From mboxrd@z Thu Jan  1 00:00:00 1970
Return-Path: <linux-kernel-owner@vger.kernel.org>
Received: (majordomo@vger.kernel.org) by vger.kernel.org via listexpand
	id S1752593AbcDOQSF (ORCPT <rfc822;w@1wt.eu>);
	Fri, 15 Apr 2016 12:18:05 -0400
Received: from mail-wm0-f51.google.com ([74.125.82.51]:35816 "EHLO
	mail-wm0-f51.google.com" rhost-flags-OK-OK-OK-OK) by vger.kernel.org
	with ESMTP id S1752499AbcDOQSC convert rfc822-to-8bit (ORCPT
	<rfc822;linux-kernel@vger.kernel.org>);
	Fri, 15 Apr 2016 12:18:02 -0400
Subject: Re: [PATCH RFC 09/22] block, cfq: replace CFQ with the BFQ-v0 I/O scheduler
Mime-Version: 1.0 (Mac OS X Mail 7.3 \(1878.6\))
Content-Type: text/plain; charset=windows-1252
From: Paolo Valente <paolo.valente@linaro.org>
In-Reply-To: <20160415150835.GI12583@htj.duckdns.org>
Date: Fri, 15 Apr 2016 18:17:55 +0200
Cc: Jens Axboe <axboe@kernel.dk>, Fabio Checconi <fchecconi@gmail.com>,
        Arianna Avanzini <avanzini.arianna@gmail.com>,
        linux-block@vger.kernel.org, linux-kernel@vger.kernel.org,
        Ulf Hansson <ulf.hansson@linaro.org>,
        Linus Walleij <linus.walleij@linaro.org>,
        Mark Brown <broonie@kernel.org>
Content-Transfer-Encoding: 8BIT
Message-Id: <700B77C8-CB01-41C3-96E7-ED2C0B5A85D0@linaro.org>
References: <20160211222210.GC3741@mtj.duckdns.org> <8FDE2B10-9BD2-4741-917F-5A37A74E5B58@linaro.org> <20160217170206.GU3741@mtj.duckdns.org> <72E81252-203C-4EB7-8459-B9B7060029C6@linaro.org> <20160301184656.GI3965@htj.duckdns.org> <E0694788-2787-4D99-88FC-8EAC5E335CBE@linaro.org> <20160413204110.GF20142@htj.duckdns.org> <2B664E4D-857C-4BBA-BE77-97EA6CC3F270@linaro.org> <20160414162953.GG12583@htj.duckdns.org> <427F5DF5-507A-4657-8279-B6A8FD98F6D8@linaro.org> <20160415150835.GI12583@htj.duckdns.org>
To: Tejun Heo <tj@kernel.org>
X-Mailer: Apple Mail (2.1878.6)
Sender: linux-kernel-owner@vger.kernel.org
List-ID: <linux-kernel.vger.kernel.org>
X-Mailing-List: linux-kernel@vger.kernel.org


Il giorno 15/apr/2016, alle ore 17:08, Tejun Heo <tj@kernel.org> ha scritto:

> Hello, Paolo.
> 
> On Fri, Apr 15, 2016 at 04:20:44PM +0200, Paolo Valente wrote:
>>> It's actually a lot more difficult to answer that with bandwidth
>>> scheduling.  Let's say cgroup A has 50% of disk time.  Sure, there are
>>> inaccuracies, but it should be able to get close to the ballpark -
>>> let's be lax and say between 30% and 45% of raw sequential bandwidth.
>>> It isn't ideal but now imagine bandwidth based scheduling.  Depending
>>> on what the others are doing, it may get 5% or even lower of the raw
>>> sequential bandwidth.  It isn't isolating anything.
>> 
>> Definitely.
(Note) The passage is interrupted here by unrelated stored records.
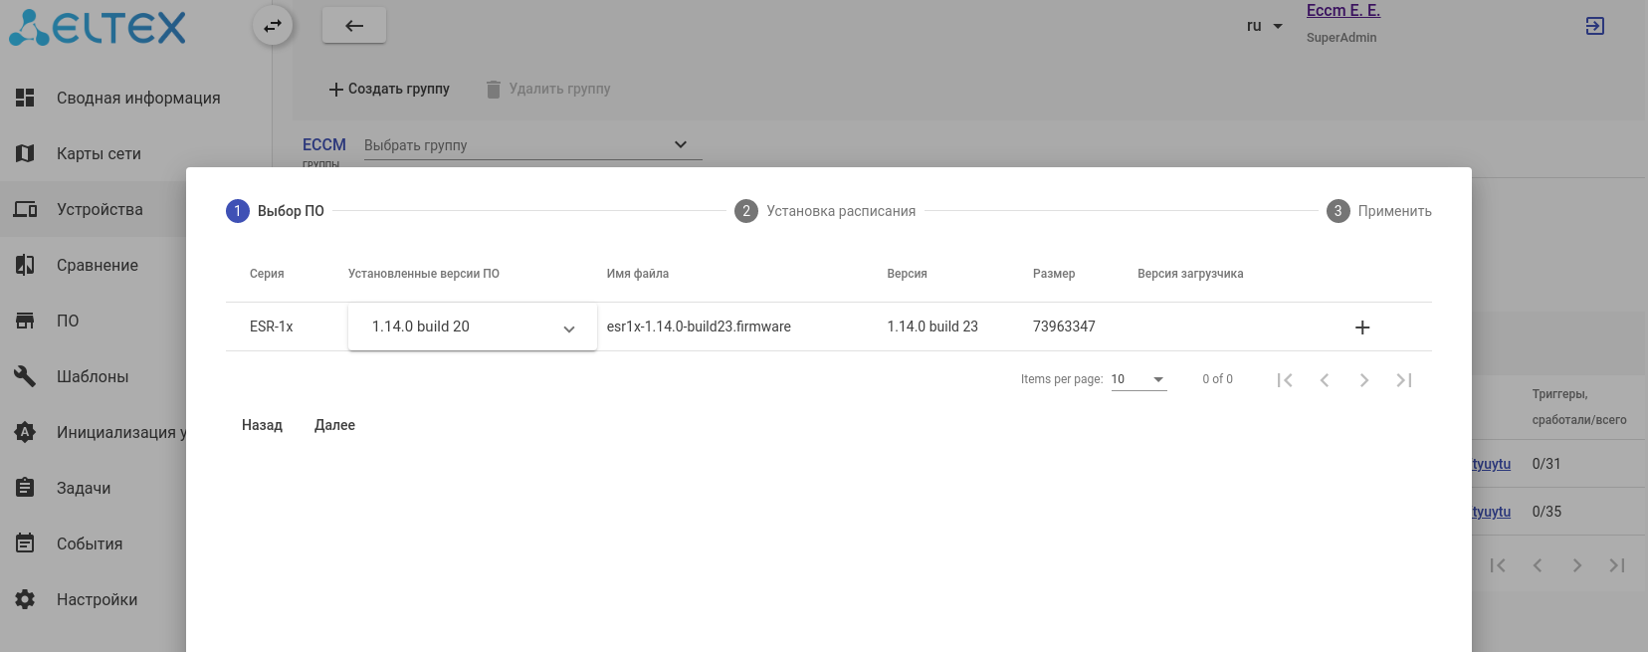Open the ru language selector
The image size is (1648, 652).
pyautogui.click(x=1264, y=26)
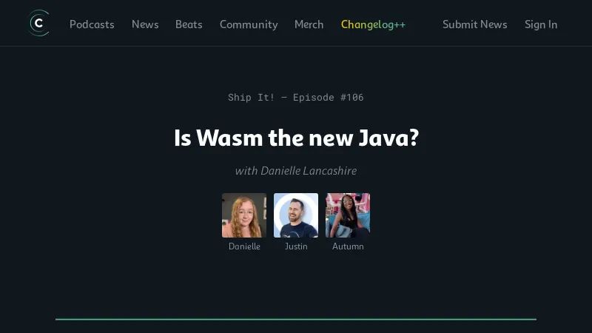The image size is (592, 333).
Task: Click the "Is Wasm the new Java?" title
Action: pyautogui.click(x=296, y=138)
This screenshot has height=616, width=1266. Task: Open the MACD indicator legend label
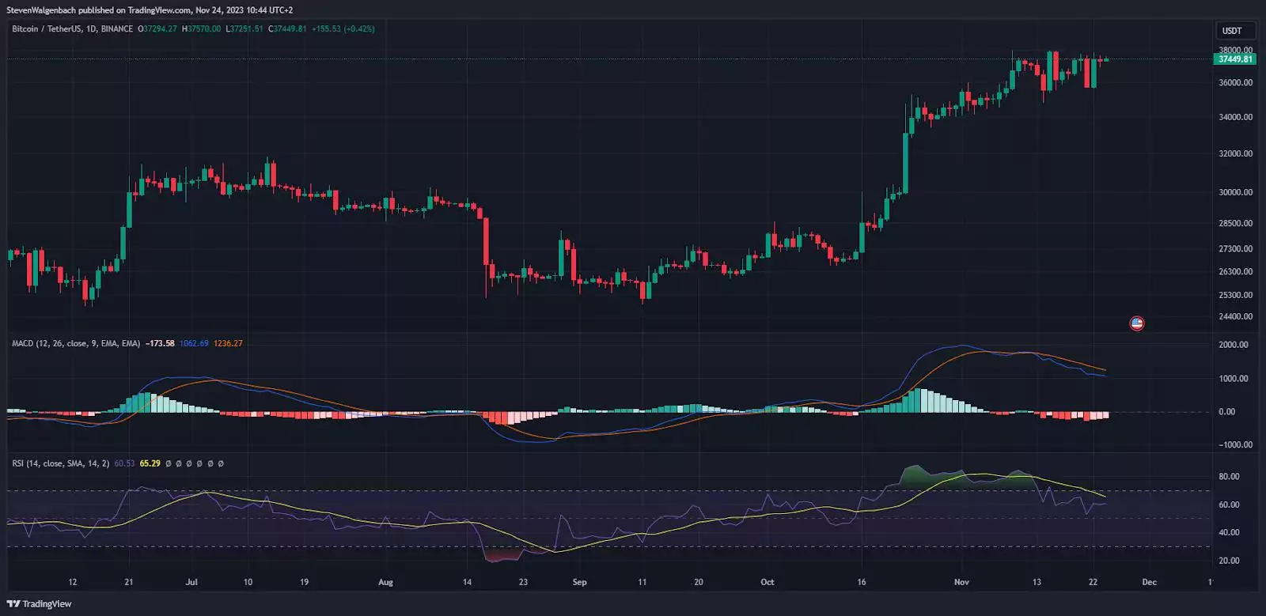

Nevertheless my point is still about the same: we have to
>> consider one system at a time. If the workload of the system is highly
>> variable and completely unpredictable, then it is hard to provide any
>> bandwidth guarantee with any solution.
> 
> I don't think that is true with time based scheduling.  If you
> allocate 50% of time, it'll get close to 50% of IO time which
> translates to bandwidth which is lower than 50% but still in the
> ballpark.

But this is the same minimal service guarantee that you get with BFQ
in any case. I'm sorry for being so confusing to not make this central
point clear :(

>  That is very different from "we can't guarantee anything if
> the other workloads are highly variable”.
> 


If you have 50% of the time, but
. you don’t know anything about your workload properties, and
. the device speed can vary by two orders of magnitude,
then you can't provide any bandwidth guarantee, with any scheduler. Of
course I'm neglecting the minimal, trivial guarantee "getting a fraction
of the minimum possible speed of the device".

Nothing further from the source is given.